Liza Schafer of Home Office Computing: "The Classic's value is more impressive than its performance, but its performance will get you working on that novel, database, or spreadsheet."

PC Week: "The 7.8 MHz speed is adequate for text applications and limited graphics work, but it is not suitable for power users. As such, the Classic is appropriate as a home computer or for limited computing on the road."

PC User "The slow processor and lack of expansion slots on the Macintosh Classic offset the low prices."

MacWEEK described it as a "fine, inexpensive replacement for the Macintosh Plus that best embodies the original Macintosh vision six and a half years later".

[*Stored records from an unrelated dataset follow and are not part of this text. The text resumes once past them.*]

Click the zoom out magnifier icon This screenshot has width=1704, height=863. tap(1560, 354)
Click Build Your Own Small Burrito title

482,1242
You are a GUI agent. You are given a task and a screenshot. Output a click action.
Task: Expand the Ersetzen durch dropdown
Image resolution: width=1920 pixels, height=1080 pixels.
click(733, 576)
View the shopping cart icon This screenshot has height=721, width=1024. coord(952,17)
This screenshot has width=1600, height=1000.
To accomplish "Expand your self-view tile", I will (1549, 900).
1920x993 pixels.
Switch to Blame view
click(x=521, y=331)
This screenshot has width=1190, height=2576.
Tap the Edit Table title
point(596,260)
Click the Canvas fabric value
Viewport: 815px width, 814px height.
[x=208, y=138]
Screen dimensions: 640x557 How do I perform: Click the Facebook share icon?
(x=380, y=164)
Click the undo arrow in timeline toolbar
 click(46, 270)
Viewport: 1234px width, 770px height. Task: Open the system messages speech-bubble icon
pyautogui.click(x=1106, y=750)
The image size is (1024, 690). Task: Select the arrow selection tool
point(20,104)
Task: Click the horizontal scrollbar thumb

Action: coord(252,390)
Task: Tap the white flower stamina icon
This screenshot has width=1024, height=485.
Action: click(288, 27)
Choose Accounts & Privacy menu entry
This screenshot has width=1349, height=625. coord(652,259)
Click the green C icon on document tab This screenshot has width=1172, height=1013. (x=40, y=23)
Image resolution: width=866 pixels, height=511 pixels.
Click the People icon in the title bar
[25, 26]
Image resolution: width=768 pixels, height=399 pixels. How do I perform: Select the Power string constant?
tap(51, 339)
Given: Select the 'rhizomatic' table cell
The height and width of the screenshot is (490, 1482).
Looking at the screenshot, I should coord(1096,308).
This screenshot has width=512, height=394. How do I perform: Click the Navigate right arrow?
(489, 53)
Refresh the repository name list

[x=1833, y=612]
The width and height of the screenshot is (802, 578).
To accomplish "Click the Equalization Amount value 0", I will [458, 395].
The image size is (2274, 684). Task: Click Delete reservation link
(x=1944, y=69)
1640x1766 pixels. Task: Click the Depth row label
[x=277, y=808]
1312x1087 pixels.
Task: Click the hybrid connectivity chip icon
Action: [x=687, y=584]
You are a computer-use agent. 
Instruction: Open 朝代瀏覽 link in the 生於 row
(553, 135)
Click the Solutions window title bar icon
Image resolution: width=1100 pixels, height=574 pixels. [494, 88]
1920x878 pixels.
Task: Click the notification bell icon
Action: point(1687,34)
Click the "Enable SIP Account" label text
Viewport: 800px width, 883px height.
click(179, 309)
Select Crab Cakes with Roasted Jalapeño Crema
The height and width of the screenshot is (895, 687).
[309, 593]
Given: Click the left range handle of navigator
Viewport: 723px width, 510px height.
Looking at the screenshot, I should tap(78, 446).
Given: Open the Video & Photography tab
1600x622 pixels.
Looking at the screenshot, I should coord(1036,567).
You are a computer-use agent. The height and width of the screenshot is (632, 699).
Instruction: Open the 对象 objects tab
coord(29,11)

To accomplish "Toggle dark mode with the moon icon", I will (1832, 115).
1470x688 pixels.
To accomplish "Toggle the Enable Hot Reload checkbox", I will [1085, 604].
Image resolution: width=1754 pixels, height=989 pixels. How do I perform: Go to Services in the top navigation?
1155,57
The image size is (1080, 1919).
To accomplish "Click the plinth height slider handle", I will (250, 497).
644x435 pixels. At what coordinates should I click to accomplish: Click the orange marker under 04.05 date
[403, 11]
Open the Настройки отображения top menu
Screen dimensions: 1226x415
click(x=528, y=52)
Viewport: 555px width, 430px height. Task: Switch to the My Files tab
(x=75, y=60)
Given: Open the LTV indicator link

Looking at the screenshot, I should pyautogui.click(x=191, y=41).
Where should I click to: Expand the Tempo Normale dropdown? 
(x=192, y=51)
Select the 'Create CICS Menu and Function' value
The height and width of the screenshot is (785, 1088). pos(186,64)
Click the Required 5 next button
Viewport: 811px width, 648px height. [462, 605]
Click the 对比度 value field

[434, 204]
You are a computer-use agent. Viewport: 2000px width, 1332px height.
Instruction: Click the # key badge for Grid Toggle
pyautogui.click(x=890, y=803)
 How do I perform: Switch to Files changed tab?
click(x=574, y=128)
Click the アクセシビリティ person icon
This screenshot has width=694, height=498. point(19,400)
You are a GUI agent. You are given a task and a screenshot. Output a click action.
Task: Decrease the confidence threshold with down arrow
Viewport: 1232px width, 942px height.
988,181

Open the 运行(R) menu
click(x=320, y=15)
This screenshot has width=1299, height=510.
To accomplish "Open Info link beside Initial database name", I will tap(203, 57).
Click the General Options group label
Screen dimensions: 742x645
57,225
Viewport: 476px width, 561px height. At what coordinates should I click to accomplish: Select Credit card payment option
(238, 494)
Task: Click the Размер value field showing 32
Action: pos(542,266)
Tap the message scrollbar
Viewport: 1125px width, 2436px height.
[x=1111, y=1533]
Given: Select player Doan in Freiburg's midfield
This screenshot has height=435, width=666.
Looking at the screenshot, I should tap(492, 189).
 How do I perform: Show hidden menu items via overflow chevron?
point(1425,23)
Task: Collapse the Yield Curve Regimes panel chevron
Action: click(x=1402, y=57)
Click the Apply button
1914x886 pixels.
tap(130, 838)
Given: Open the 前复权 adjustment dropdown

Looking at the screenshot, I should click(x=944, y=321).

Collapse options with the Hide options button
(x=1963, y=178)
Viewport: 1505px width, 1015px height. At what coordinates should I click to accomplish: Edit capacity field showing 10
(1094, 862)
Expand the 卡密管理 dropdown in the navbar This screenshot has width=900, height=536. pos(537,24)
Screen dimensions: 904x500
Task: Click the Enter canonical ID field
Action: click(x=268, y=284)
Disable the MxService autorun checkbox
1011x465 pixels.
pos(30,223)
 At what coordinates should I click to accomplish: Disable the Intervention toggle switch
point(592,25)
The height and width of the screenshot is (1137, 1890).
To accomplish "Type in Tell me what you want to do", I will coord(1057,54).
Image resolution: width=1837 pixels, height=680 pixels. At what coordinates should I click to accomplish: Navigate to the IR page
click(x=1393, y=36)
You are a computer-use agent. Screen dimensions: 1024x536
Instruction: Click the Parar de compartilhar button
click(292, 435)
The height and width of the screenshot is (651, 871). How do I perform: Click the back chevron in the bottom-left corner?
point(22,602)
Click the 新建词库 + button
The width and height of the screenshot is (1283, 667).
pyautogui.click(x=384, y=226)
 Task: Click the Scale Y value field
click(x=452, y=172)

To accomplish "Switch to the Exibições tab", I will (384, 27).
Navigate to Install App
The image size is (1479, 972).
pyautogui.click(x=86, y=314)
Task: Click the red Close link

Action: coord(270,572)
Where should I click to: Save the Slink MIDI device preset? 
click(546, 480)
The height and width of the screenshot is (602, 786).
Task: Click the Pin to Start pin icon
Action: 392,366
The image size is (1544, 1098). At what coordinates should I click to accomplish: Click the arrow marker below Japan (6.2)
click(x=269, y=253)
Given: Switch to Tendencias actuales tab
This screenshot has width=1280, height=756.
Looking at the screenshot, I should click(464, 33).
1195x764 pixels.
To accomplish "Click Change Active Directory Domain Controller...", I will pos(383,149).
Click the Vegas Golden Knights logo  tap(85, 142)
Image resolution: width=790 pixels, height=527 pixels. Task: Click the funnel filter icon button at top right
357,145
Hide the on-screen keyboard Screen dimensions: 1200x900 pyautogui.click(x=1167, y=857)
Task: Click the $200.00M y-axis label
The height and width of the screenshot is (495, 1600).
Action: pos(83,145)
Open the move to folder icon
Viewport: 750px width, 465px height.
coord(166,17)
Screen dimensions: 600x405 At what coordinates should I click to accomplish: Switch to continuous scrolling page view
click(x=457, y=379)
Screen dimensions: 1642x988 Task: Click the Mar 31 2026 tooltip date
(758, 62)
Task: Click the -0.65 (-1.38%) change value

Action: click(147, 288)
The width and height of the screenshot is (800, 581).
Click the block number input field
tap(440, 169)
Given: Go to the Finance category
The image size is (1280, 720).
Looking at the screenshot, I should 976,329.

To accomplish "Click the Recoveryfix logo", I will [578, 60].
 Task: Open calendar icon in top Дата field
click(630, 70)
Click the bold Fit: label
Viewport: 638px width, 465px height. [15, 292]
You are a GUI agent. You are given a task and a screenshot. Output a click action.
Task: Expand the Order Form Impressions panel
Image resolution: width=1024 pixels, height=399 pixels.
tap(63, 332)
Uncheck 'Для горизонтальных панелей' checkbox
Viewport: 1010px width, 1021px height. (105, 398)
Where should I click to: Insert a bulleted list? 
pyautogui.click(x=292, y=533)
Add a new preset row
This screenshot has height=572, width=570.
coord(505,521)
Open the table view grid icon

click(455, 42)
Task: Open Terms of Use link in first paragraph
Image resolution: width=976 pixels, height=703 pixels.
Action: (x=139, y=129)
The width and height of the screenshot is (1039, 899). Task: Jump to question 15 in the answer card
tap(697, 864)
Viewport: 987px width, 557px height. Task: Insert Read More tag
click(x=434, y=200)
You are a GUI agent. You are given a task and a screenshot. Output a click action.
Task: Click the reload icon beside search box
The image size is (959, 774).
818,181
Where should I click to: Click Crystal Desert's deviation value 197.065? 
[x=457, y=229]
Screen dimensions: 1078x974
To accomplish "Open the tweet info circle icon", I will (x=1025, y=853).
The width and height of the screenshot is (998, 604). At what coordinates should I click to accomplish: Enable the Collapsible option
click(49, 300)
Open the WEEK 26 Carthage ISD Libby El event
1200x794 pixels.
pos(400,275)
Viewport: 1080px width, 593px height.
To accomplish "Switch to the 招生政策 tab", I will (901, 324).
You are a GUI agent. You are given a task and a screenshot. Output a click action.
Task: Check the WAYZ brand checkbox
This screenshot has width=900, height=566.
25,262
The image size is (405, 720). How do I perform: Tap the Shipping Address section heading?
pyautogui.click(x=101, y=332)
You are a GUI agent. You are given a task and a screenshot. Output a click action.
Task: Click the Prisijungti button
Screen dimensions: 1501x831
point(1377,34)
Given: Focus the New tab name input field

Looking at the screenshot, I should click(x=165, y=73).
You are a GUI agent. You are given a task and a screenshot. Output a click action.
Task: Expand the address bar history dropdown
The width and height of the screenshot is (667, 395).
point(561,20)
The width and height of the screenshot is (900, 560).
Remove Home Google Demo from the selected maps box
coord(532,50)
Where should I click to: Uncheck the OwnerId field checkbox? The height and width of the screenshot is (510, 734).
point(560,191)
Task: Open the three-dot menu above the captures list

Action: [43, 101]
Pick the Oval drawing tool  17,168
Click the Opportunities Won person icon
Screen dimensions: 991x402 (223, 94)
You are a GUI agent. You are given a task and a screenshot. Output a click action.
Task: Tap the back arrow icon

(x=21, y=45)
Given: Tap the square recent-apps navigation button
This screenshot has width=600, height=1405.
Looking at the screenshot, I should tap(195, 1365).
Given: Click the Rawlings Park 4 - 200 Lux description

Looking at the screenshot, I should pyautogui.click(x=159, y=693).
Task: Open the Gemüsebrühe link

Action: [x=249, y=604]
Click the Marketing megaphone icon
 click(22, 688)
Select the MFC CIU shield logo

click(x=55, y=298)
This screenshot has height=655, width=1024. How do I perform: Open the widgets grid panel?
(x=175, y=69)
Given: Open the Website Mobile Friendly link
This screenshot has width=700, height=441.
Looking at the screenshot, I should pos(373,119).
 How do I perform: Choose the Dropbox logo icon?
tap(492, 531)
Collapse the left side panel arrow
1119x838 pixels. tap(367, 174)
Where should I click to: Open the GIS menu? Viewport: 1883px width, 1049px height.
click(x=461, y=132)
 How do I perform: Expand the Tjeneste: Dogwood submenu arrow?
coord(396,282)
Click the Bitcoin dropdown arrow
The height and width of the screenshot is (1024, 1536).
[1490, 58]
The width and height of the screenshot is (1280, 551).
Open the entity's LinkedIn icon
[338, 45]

Robbert McCarthy of Electronic Learning: "Teachers, educational administrators and software developers are enthusiastic about the new, lower cost Apple Macintosh computers".

Steve Taffe of MECC: "[it] is terrific – both because it's a Mac and because of that low price. Everyone can now afford a Macintosh."

Scholastic: "They are just as cost-effective and as powerful as MS-DOS computers, but the Apples will have a superior comfort-level."

Sue Talley, Apple's manager of strategic planning in education: "we see it going into applications where you need a fair number of powerful stations, but where color is not a big issue." She also said The Macintosh Classic was most suited for writing labs and other basic productivity uses.